Hacker News new | ask | show | jobs
by narrator 751 days ago
Can't you run the model in reverse? Brute force through various random parameters to the model to figure out which ones make a difference? Sure, it could have absurd dimensionality, but then it would be unlikely one could even grasp how to begin. After all, AlphaGo couldn't write a book for Humans about how to play go as well as it can.
1 comments

That's what model interpretability research is. You can train an interpretable model from the uninterpretable teacher, you can look at layer activations and how they correspond to certain features, or apply a hundred other domain-specific methods depending on your architecture. [0]

Sadly, insight is always lost. In a noisy world where even with the best regularization, some fitting on it, or higher order features that describe it, is inevitable for maximizing prediction accuracy, especially if you don't have the right tools to model it (like transformers adapting to lacking registers [1]) and yet a lot of parameters within chosen architecture.

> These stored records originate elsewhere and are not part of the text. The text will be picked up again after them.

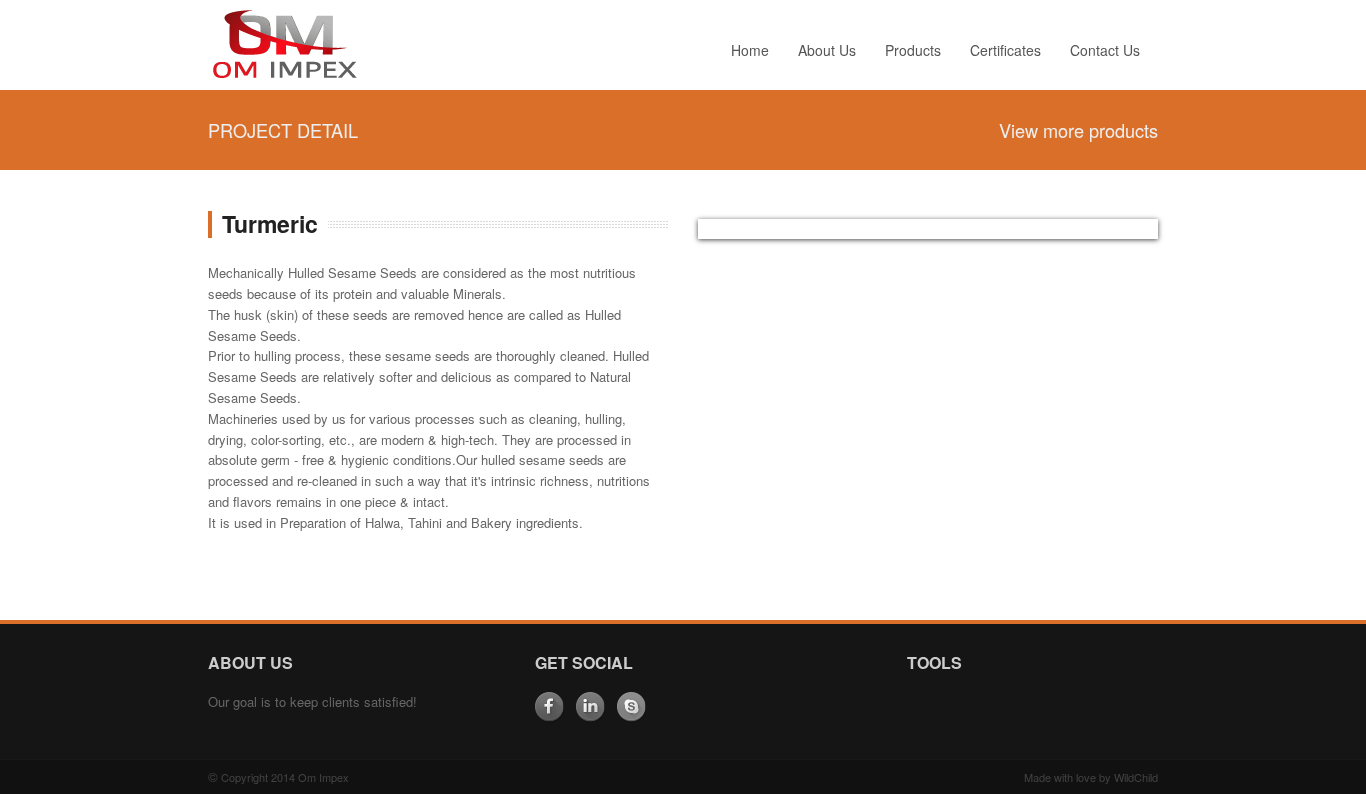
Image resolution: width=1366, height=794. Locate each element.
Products (913, 50)
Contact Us (1105, 50)
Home (750, 50)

What's worse, bad expectations are often much worse than none. If your loan had been denied by a fully opaque black box, you may be offered recourse to get an actual human on the case. If they've trained an interpretable student [2], either by intentional manipulation or by pure luck, it may have obscured the effect of some meta-feature likely corresponding to something like race, thus whitewashing the stochastically racist black box. [3]

[0] "Interpretability in ML: A Broad Overview" https://www.lesswrong.com/posts/57fTWCpsAyjeAimTp/interpreta... [1] "Thread: Circuits" https://distill.pub/2020/circuits/ [2] "Why Should I Trust You?": Explaining the Predictions of Any Classifier" https://arxiv.org/abs/1602.04938 [3] "Fairwashing: the risk of rationalization" https://proceedings.mlr.press/v97/aivodji19a

This reminds me of another thing I use when teaching: a perfect model of the entire world would be just as inscrutable of the world itself.

I think having multiple layers of abstraction can be really useful and have done it myself for some agent-based models with high levels of complexity. In some sense, these approaches can also be thought of as "in-silica experiments".

You have a model that is complex and relatively inscrutable, just like the real world, but unlike the real world, you can run lots of "experiments" quite cheaply!